GIVEN EXERCISE 1 -
Recast the paragraph of the thread below that begins "I believe the following" as a bulleted list, keeping its main facts.

— START READING PASSAGE —

# Rear gears



## mp4life23 (Apr 28, 2010)

What was the rear gear ratios available for the lemans for 69 I cant find it any where! I know the car had a V8 originaly. I realy appreciate all your help


----------



## geeteeohguy (Feb 2, 2008)

I believe the following ( I know they're right for '67): 2.56, 2.73, 2.93, 3.08, 3.23, 3.36, 3.55, 3.90, and 4.33.


----------



## mp4life23 (Apr 28, 2010)

Thanks man now i got to figure out what I got in my car do you know where to look


----------



## Too Many Projects (Nov 15, 2008)

There is a 2 letter code stamped on the left axle tube facing the rear, like this...


----------



## Rukee (Feb 8, 2007)

Check this thread for figuring out what ratio you have now.
http://www.gtoforum.com/f12/gto-gear-ratios-16289/


----------



## Too Many Projects (Nov 15, 2008)

Differential Ratio....Non Safe-T-Track....Safe-T-Track

2.56............................. WB....................XB
2.78............................. .WC...................XC
2.93...............................WD...................XD
3.08...............................WE....................XE
3.23...............................WF....................XF
3.36...............................WG....................XG
3.55...............................WH....................XH
3.90...............................N/A....................XK
4.33...............................N/A....................XM


----------



## GroundHog (Oct 16, 2009)

very helpful info


----------

— END READING PASSAGE —
— START RECORDS FOR PROCESSING —

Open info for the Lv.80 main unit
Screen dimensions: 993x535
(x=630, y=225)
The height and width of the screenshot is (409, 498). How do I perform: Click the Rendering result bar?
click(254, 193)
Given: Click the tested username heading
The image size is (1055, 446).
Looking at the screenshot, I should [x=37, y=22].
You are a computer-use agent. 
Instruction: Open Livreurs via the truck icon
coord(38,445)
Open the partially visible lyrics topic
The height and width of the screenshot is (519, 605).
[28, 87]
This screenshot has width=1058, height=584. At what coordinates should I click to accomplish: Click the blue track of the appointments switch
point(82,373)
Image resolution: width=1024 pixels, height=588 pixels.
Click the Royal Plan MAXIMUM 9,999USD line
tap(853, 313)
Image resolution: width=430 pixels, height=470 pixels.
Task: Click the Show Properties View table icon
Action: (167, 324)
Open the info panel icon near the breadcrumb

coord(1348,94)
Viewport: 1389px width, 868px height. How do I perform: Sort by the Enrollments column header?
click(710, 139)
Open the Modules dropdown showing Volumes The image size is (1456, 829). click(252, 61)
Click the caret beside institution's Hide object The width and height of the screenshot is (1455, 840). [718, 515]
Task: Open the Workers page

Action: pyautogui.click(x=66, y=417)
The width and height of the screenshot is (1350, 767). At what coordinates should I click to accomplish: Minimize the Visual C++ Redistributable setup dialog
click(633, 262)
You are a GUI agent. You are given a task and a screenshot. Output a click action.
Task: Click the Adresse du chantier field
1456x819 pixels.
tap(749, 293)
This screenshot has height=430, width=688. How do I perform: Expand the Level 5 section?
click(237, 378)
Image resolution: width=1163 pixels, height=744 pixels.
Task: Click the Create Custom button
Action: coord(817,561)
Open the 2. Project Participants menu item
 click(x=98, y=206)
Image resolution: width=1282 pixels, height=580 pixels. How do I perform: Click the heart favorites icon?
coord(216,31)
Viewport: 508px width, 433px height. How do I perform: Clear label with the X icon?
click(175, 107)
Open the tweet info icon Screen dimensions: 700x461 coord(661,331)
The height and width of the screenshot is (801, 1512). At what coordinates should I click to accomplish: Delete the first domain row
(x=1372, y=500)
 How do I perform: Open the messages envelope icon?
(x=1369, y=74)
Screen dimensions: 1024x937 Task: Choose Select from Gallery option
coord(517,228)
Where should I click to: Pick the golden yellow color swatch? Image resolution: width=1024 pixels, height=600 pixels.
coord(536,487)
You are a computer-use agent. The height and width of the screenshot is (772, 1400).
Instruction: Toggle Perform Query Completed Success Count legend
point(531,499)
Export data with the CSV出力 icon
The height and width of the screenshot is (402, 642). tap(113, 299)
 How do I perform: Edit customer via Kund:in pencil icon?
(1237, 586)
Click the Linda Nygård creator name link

— END RECORDS FOR PROCESSING —

GIVEN EXERCISE 2 -
In the rows, edit the lines from the line with "Open the tweet" to the line with "The height and width of the screenshot is (402, 642)." by replacing every "icon" with "button", and return only those lines.

TASK SOLUTION 1 -
Rear gear ratios the writer believes were available (known to be correct for '67):
- 2.56
- 2.73
- 2.93
- 3.08
- 3.23
- 3.36
- 3.55
- 3.90
- 4.33

TASK SOLUTION 2 -
Open the tweet info button Screen dimensions: 700x461 coord(661,331)
The height and width of the screenshot is (801, 1512). At what coordinates should I click to accomplish: Delete the first domain row
(x=1372, y=500)
 How do I perform: Open the messages envelope button?
(x=1369, y=74)
Screen dimensions: 1024x937 Task: Choose Select from Gallery option
coord(517,228)
Where should I click to: Pick the golden yellow color swatch? Image resolution: width=1024 pixels, height=600 pixels.
coord(536,487)
You are a computer-use agent. The height and width of the screenshot is (772, 1400).
Instruction: Toggle Perform Query Completed Success Count legend
point(531,499)
Export data with the CSV出力 button
The height and width of the screenshot is (402, 642). tap(113, 299)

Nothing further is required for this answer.